L’ACNOA déplore l’accentuation du changement de nationalités des athlètes africains

Le président de l’Association des comités nationaux olympiques d’Afrique (ACNOA), l’Intendant-Général Lassana Palenfo, déplore l’accentuation du changement de nationalités des athlètes africains, un fait qui a négativement impacté sur les résultats

du continent aux 31èmes Jeux olympiques tenus du 5 au 21 août dernier à Rio de Janeiro, au Brésil.
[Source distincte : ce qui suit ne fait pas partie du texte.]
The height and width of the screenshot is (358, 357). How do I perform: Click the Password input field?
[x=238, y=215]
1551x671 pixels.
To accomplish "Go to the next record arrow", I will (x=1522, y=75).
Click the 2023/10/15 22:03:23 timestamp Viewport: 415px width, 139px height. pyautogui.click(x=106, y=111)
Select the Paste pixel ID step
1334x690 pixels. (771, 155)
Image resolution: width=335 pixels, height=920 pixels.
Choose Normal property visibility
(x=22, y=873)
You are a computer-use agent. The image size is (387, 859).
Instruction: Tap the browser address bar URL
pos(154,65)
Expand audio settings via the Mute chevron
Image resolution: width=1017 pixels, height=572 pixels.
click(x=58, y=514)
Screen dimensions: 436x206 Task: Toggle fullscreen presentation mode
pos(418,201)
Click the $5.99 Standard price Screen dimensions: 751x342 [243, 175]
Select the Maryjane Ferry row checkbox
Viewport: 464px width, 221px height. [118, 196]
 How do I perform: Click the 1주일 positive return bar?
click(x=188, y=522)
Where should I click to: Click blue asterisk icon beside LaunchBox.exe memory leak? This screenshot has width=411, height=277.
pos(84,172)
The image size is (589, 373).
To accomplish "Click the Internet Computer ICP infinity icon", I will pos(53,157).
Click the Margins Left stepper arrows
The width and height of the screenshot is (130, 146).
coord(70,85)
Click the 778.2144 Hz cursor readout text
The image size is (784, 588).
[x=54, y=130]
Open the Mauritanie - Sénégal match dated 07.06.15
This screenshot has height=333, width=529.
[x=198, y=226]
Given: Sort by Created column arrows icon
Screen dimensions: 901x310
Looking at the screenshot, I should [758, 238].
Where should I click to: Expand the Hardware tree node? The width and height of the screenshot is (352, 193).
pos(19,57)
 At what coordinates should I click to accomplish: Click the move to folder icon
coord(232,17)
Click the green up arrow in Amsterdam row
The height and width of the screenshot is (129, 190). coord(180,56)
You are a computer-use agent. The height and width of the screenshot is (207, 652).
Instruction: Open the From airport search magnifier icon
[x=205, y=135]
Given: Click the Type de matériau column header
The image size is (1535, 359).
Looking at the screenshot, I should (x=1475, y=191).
«On a noté à Rio que plusieurs athlètes originaires d’Afrique continuent de défendre les couleurs d’autres nations. Le phénomène est hélas en nette croissance au lieu de régresser. L’Afrique est un important vivier de sportifs. Seulement, ceux-ci, au lieu de compétir pour leurs pays, prennent des nationalités étrangères et vont glaner des médailles pour ces Etats. Il faut le déplorer », a-t-il stigmatisé dans un entretien sur le site officiel de l’organisation faîtière de l’olympisme africain. Dans la métropole brésilienne, de nombreux athlètes africains ayant changé de nationalités ont remporté des médailles pour le compte de leurs nouvelles patries. «A Rio, nous en avons encore souffert de voir nos athlètes d’hier vaincre et que leurs médailles soient attribuées à des pays d’autres continents», se désole-t-il. Pour remédier à cette situation, M. Palenfo estime que les gouvernements et les Comités nationaux olympiques (CNO) africains «doivent créer des conditions optimales pour intéresser ces athlètes». «Des programmes concertés de suivi des carrières des sportifs de haut niveau et des stratégies à l’échelle nationale doivent permettre de ralentir cette fuite de talents », a-t-il préconisé. A Rio, l’Afrique a réalisé ses meilleurs JO avec 45 médailles remportées dans 11 disciplines différentes. Même si le record de Beijing 2008 (40 médailles) est battu, il faut noter une baisse du nombre de médailles d’or : 10 à Rio contre 12 à Londres en 2012 et 13 à Pékin en 2008.